Shuonan Chen1*, Yongtao Bai*2*, Xuhong Zhou*2*, Ao Yang1

1 School of Civil Engineering, Chongqing University, Chongqing 400045, China

2 Research Center of Steel Structure Engineering, Chongqing University, Chongqing 400045, China

* Corresponding authors emails: 441014578@qq.com, bai.yongtao@cqu.edu.cn, zhouxuhong@126.com
DOI10.24435/materialscloud:ad-xk [version v2]

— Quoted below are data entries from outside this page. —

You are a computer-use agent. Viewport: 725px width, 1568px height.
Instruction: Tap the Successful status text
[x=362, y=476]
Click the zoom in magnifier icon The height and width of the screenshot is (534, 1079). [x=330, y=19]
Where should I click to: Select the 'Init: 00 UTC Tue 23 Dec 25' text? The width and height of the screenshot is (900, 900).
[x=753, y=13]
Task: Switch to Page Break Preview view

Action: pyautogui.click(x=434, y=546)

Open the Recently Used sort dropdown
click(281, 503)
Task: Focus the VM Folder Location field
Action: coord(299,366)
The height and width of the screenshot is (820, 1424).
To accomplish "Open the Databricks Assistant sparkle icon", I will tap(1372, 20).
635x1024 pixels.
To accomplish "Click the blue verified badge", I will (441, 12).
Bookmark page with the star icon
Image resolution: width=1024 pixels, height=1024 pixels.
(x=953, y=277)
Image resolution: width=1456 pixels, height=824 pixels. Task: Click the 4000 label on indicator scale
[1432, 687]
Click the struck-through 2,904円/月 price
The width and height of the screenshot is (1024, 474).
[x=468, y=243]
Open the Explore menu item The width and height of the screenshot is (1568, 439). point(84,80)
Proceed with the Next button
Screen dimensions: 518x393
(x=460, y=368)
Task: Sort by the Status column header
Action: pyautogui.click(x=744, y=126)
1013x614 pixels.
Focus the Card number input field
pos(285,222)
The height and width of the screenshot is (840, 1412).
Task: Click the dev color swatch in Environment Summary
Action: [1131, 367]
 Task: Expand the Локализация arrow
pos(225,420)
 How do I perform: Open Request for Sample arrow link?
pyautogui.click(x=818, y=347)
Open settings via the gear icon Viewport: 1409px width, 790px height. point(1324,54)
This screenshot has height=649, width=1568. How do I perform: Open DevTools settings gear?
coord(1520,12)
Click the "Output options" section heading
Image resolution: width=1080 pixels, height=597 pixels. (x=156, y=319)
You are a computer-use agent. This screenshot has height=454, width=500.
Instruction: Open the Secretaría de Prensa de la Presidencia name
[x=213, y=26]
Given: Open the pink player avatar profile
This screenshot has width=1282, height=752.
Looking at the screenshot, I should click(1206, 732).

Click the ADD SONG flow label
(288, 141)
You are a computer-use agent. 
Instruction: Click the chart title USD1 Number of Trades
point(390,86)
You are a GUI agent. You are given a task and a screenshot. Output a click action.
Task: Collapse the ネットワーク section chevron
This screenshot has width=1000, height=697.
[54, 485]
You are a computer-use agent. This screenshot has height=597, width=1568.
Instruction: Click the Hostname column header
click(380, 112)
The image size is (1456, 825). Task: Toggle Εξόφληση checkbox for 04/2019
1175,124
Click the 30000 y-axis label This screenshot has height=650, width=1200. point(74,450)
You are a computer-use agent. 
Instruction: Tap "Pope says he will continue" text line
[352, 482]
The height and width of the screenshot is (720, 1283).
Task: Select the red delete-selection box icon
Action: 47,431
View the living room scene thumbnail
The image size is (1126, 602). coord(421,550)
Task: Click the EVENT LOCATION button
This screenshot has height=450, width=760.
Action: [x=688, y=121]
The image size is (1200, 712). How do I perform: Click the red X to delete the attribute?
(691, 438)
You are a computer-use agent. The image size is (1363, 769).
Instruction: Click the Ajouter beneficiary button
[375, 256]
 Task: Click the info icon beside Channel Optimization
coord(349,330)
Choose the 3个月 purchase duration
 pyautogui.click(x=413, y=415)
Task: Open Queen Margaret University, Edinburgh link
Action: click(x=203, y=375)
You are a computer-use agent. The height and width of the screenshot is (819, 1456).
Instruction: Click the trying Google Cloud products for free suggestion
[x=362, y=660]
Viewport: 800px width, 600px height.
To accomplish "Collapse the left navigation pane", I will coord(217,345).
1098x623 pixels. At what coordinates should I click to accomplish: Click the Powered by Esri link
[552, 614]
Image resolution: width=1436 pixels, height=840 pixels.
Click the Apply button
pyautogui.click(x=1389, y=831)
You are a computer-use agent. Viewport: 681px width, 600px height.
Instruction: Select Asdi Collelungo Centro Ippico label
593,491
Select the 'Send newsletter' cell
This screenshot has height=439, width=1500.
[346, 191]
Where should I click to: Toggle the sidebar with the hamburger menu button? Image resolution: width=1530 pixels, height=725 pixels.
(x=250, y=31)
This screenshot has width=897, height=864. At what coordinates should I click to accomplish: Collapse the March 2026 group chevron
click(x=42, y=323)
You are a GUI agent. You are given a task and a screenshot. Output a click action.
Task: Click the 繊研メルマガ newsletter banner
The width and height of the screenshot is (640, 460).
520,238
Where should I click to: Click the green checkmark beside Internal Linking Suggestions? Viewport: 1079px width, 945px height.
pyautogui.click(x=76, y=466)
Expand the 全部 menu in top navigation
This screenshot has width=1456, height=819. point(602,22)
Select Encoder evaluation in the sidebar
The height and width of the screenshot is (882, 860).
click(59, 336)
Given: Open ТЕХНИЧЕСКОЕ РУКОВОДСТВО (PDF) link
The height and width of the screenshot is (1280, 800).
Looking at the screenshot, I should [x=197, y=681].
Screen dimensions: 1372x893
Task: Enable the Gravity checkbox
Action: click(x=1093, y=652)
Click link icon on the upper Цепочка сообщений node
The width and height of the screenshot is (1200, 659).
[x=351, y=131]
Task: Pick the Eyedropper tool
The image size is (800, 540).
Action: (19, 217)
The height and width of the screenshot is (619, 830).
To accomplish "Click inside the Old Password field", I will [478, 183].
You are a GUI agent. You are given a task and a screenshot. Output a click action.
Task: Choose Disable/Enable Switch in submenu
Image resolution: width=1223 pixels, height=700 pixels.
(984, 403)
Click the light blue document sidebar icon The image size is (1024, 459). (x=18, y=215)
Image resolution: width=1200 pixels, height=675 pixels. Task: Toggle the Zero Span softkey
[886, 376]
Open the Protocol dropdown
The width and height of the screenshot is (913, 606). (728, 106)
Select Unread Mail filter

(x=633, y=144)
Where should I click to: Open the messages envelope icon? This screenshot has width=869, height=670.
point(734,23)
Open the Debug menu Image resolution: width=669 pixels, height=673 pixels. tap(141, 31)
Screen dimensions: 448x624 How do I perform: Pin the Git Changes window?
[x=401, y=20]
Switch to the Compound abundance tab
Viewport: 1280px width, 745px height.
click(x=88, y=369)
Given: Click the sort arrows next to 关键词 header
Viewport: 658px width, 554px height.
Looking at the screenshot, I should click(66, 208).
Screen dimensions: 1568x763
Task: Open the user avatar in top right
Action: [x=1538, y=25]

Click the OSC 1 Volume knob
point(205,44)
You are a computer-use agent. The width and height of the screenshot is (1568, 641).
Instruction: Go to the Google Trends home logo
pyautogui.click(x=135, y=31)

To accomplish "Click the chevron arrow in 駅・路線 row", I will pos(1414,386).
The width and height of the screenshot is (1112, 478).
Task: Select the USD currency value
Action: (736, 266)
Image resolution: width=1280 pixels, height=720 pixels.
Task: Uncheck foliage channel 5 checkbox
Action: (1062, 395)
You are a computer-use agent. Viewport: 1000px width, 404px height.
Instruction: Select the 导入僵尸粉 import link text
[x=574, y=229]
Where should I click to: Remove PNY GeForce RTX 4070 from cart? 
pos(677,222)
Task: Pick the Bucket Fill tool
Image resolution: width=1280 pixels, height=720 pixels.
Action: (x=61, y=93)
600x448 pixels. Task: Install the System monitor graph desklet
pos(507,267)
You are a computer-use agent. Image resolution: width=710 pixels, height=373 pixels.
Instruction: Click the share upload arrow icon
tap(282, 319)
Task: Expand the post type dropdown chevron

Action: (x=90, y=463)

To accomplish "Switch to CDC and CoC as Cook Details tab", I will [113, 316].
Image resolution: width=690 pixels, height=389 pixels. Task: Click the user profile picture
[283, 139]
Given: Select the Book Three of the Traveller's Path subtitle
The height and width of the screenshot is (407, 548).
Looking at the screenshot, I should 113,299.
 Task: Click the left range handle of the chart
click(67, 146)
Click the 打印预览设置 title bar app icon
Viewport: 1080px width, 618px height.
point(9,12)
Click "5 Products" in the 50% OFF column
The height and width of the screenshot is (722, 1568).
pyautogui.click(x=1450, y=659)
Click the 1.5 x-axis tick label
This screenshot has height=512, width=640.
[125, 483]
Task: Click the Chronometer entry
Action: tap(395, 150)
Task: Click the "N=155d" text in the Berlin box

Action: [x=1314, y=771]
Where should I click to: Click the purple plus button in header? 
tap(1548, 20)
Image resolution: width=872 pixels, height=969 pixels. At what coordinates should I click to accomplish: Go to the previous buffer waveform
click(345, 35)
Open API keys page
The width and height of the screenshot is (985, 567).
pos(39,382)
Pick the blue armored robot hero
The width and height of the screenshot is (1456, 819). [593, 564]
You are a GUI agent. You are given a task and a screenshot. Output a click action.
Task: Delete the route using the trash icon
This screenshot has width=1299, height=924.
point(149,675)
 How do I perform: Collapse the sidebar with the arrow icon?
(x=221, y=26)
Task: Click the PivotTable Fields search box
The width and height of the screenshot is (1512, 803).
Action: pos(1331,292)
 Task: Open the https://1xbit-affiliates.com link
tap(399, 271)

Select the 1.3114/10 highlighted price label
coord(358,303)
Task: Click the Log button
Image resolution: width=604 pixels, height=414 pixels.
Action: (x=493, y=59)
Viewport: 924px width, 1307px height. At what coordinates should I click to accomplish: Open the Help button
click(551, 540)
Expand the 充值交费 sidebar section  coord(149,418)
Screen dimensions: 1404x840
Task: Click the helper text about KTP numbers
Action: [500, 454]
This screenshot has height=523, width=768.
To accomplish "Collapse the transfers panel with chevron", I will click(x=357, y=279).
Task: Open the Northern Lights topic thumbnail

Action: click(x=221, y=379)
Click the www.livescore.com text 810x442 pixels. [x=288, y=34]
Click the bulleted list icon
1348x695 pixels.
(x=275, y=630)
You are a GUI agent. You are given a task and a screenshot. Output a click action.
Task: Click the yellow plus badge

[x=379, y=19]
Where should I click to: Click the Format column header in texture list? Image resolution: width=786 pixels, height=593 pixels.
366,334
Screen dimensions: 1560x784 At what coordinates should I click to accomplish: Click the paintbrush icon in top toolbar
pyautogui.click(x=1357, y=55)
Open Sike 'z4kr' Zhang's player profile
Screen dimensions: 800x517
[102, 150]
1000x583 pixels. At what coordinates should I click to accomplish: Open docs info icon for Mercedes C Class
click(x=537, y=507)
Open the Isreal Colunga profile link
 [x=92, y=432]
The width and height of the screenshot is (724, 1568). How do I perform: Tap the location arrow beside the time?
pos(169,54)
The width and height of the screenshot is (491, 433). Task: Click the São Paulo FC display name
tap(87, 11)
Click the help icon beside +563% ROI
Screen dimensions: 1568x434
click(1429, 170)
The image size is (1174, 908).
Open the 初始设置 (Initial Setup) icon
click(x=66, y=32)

Publication date: Aug 07, 2024

How to cite this record

Shuonan Chen, Yongtao Bai*, Xuhong Zhou*, Ao Yang, A deep learning dataset for metal multiaxial fatigue life prediction, Materials Cloud Archive 2024.119 (2024), https://doi.org/10.24435/materialscloud:ad-xk

Description

In this work, we present a comprehensive dataset designed to facilitate the prediction of metal fatigue life using deep learning techniques. The dataset includes detailed experimental data from 40 different metallic materials, comprising a total of 1195 data points under 48 distinct loading paths. Each data point is stored in a CSV file, capturing the loading path as a time-series with axial and tangential stress or strain values.The primary purpose of this dataset is to support the development and validation of deep learning models aimed at accurately predicting the fatigue life of metals under various loading conditions. This dataset includes stress-controlled and strain-controlled data, ensuring a broad representation of experimental scenarios. Additionally, an Excel file accompanies the dataset, providing detailed mechanical properties of each material, such as elastic modulus, tensile strength, yield strength, and Poisson's ratio, along with references to the original experimental sources.This dataset is intended for researchers in materials science and mechanical engineering, offering a robust foundation for training and testing deep learning algorithms in fatigue analysis. By making this dataset publicly available, we aim to foster collaboration and further advancements in the field of metal fatigue prediction. Researchers are encouraged to utilize and contribute to the dataset, thereby enhancing its scope and applicability.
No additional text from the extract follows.